Gallicenae, VII, 2.
Gratillonius travels outside Ys to organize the defence of Armorica. A Roman veteran had founded the colony of Aquilo three hundred years previously. This town has become a seaport near the head of navigation of the River Odita.
Aquilonian Imports
metal and glass ware
olives
oil
textiles
Aquilonian Exports
hides
furs
nuts
pigskin
preserved meat
tallow
honey
beeswax
timber
salt
beneficiated iron ore
preserved fish
garum sauce
Ysan gold, silver, ivory, shell and fabric products
How much life and labour is summarized by these lists?
Gratillonius proposes to keep Armorica out of any renewed civil conflict and knows what he would do for the whole Empire if it were in his power:
firm, just and law-abiding government
military reforms
taming of barbarians
honest currency
reduced taxes
liberation from bondage to estates
religious tolerance
Would taming of barbarians mean civilizing them or just holding them at bay? Would Gratillonius' policies have been enough to prevent the Fall of the Empire?
While he converses with his Aquilonian host:
"...outside the shuttered windows an autumn wind wuthered." (p. 140)
9 comments:
The 'colonate' for peasants wasn't actually serfdom or anything like it. It was more in the nature of collective responsibility for taxes.
Kaor, Paul!
What surprised me about that list was garum sauce being exported from Aquilo. I thought it was mainly made in Hispania.
I absolutely agree with what Gratillonius longed to do for the entire Empire! As would Diocletian, who strove to achieve many of these same things.
Before the wild tribes across the Rhine could be civilized they would first need to be tamed. IOW, held at bay, defeated, driven back. And that would require the military reforms Gratillonius desired. E.g., see Flavius Vegetius' manual DE RE MILITARI, which I've read.
Ad astra! Sean
Sean: barbarians become more dangerous as they learn from the civilized. As the saying goes, if you play chess with good players for long enough, you get better.

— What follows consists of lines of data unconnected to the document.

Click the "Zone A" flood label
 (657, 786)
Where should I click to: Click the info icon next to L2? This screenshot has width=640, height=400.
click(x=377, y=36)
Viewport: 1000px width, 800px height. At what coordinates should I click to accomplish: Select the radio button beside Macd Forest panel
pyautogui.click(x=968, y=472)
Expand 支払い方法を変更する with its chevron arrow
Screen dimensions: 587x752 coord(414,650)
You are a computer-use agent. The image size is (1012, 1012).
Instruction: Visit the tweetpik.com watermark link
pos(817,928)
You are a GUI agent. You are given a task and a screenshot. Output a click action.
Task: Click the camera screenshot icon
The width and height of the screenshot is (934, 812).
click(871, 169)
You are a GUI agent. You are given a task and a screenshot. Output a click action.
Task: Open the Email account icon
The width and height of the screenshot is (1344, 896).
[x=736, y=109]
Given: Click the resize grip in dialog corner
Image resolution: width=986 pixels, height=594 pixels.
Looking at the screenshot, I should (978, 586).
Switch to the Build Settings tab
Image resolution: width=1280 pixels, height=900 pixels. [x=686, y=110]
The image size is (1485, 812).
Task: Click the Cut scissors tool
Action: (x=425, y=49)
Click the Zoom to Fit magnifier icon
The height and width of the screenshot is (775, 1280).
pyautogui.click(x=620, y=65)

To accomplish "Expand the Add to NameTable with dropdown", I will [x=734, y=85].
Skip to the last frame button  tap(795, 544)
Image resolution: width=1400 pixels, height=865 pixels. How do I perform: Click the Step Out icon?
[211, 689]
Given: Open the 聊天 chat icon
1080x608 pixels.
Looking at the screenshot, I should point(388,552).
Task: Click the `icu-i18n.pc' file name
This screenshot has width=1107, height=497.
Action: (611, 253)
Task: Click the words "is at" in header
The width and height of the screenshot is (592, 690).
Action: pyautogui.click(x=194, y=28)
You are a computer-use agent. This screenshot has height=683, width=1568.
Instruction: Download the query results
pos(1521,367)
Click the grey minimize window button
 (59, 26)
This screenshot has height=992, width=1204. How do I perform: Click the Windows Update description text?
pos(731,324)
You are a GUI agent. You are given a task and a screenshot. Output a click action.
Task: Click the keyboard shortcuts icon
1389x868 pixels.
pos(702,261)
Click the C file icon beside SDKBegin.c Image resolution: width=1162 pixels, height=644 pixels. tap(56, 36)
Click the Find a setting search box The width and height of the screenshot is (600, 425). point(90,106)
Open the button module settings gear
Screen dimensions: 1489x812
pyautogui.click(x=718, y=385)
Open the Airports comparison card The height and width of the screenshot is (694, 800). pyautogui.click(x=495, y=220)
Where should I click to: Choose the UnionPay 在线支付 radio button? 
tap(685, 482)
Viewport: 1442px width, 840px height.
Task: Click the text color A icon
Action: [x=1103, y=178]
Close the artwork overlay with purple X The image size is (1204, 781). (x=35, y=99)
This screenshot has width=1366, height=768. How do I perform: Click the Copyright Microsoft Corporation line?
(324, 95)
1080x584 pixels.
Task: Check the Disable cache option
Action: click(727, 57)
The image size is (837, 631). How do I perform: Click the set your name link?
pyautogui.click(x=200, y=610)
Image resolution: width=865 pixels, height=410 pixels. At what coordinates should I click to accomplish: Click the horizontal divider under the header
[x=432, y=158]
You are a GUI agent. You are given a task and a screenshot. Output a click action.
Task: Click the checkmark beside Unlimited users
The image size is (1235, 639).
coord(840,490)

The disaster at the Teutonburger Wald was only possible because the German chieftain Arminius was a former Roman auxiliary commander -- technically a Roman citizen -- who'd become deeply familiar with the way the Roman Empire and the Roman Army worked.
His brother stayed a Roman loyalist, though.
Sean: there over a dozen places famous for their 'garum' -- it depended on the fishing, first and foremost. And it was a staple of trade because it keeps very well.
Note that trade increases living standards even -without- technological innovation, because it allows more specialization and division of labor.
Adam Smith's account of a (purely unmechanized) pin-workshop is an illustration of why that's so.
Each person in the workshop does one, single task and does it over and over. This increases the labor productivity of everyone involved quite drastically, though the tools and skills are pretty much the same.
But to do that you need a big -market-. You specialize, neighbor X specializes, someone else 500 miles away specializes.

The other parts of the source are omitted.